By the time I actually posted my picture and wrote a description (and by this time it wasn't feeling anything like art) the hands of the clock had been quite busy in their rotations.

And that was a fairly quick return to task for me.  I just took one side trip.  Well, maybe two if you count the artist's site.  Maybe three if you count her blog as a separate site.  I'm just glad that I didn't really like her art or I might never have gotten back to my real goal.

I find it hard to believe that a few short years ago I was a very on task person.  Now I have the memory span and focus of a goldfish.  Not good.

Back to point.  The picture I am going to post is the result of a mixed media workshop I took at Sarnia Craft Supply, our local craft shop, that involved painting with acrylics.  It was my first time trying to use this medium to create realistic flowers and I still need a lot of work.  

I can't draw or paint - realistically. I know, I know, everyone can draw in some form or another but I have trouble with getting objects to look realistic. What I envision seldom appears on the page. I just can't seem to get my hand to draw what I want. I can trace or copy, however. When it comes to painting I haven't yet grasped the concept of building up layers to create the shading that I want.





This was a large canvas, about 24" x 36". To begin with, we prepared the canvas by adding a small box to the back of the canvas as a recess for the poppy pods and then adding a thin, smooth coat of Frescalina to the entire surface.

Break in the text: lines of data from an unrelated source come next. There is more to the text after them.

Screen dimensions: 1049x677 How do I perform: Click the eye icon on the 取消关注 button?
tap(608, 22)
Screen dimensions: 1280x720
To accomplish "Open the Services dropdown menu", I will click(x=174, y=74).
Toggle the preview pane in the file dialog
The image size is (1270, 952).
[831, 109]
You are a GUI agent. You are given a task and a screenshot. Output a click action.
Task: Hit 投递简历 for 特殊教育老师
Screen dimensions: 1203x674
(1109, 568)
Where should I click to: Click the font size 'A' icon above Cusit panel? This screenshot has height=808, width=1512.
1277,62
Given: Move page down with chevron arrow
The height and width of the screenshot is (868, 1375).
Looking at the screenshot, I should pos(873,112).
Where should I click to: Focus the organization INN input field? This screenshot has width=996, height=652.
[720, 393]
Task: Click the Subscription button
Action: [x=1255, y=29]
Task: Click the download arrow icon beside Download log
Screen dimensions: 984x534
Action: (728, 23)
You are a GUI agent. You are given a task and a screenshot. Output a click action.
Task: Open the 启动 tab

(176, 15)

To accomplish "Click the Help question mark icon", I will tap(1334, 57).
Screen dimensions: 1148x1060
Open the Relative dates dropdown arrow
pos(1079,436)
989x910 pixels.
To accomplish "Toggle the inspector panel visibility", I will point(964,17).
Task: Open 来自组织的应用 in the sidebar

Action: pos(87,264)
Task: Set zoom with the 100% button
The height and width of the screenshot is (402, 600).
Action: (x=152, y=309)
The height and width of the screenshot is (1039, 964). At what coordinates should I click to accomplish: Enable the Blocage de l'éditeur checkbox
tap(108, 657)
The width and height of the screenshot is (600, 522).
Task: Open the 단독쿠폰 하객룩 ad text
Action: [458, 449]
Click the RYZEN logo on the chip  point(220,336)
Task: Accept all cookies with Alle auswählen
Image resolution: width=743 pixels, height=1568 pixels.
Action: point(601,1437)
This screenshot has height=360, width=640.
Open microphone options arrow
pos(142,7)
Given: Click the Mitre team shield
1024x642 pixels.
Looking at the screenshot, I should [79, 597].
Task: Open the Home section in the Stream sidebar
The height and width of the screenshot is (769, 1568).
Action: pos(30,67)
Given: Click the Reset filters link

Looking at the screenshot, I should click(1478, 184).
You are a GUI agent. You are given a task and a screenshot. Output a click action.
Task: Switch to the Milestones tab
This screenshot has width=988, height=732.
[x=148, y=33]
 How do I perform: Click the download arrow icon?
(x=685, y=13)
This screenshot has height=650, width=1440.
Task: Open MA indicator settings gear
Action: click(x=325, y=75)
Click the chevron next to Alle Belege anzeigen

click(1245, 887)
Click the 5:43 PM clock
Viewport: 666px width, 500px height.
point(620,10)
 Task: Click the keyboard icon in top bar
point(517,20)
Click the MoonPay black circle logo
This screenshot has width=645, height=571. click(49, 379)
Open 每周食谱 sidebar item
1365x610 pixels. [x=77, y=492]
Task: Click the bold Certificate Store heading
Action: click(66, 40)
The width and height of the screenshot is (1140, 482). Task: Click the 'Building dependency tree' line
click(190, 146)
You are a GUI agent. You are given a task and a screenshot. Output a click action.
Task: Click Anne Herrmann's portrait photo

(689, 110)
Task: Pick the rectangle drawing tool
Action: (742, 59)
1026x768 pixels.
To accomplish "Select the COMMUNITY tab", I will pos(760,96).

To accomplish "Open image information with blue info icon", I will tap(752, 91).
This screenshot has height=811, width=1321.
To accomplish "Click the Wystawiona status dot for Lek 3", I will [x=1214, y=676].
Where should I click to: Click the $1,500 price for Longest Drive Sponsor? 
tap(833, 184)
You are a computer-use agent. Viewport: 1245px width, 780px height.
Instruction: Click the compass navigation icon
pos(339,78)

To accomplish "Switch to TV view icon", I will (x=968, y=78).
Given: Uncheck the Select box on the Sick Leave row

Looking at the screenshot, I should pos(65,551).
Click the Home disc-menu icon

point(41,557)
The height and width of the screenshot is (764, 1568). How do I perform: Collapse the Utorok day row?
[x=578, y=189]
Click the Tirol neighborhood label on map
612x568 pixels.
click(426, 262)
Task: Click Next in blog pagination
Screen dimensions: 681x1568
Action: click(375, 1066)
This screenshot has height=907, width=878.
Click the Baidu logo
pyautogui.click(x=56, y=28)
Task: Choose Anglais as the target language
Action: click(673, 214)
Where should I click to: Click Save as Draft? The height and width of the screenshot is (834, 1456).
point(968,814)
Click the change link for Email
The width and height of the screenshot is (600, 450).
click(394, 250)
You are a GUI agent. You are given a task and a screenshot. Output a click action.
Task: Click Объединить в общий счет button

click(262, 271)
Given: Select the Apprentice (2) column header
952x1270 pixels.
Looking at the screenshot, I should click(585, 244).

This is a texture substance that accepts paint like a fresco. We used heat guns to speed up the drying process.

I used a large template and graphite paper to trace the poppies (they were taken from the Altered Art magazine, I think). Thicker layers of texture were added around the poppies towards the outer edges of the canvas. We used sea sponges to dab on our background colours. I was using ochre, and raw umber and raw sienna. I liked the earth toned background.

The instructor walked us through the painting of the poppies. She was doing a canvas as a demonstration so that we could see how she used the colours for shading. Her poppies looked a lot better than mine and I did have to get her help in rescuing a petal on the large poppy. To me it still looks like it is bending out rather than up when I first look at it. We actually sanded the poppies to bring back some of the lighter colours that were underneath and add a distressed texture to the canvas.

I found that the leaves and stem were much easier to shade, though I think I'm most pleased with the bud or poppy pod or whatever the green thing hanging down is. I like the subtle shading on that. I can see the depth and shape of it.

We used large foam stamps (I chose the diamond pattern) to stamp a painted design on the canvas. I also had some finer flourish stamps that I used to embellish the areas around the actual pods and the text. I added more Frescalina to the area around the text and stamped the flourishes into the texture medium. When you look at the canvas you can see the embossing.

The quote was supposed to be painted with a script brush but my hand is just not steady enough for that -- not if you want to read it that is. I ended up using a paint pen.

Finally, to add an extra touch we put sizing on several areas around the poppies and when the sizing was tacky we added gold leaf and burnished it.

So I didn't actually draw the poppies freehand - I used a template. The entire group did. Though maybe others could have drawn their own poppies, it made it easier to coordinate the instructions for shading if our poppies all had petals opened in the same way.

I had a great time at this workshop and Melanie was a very, very patient instructor. She's also a very good painter.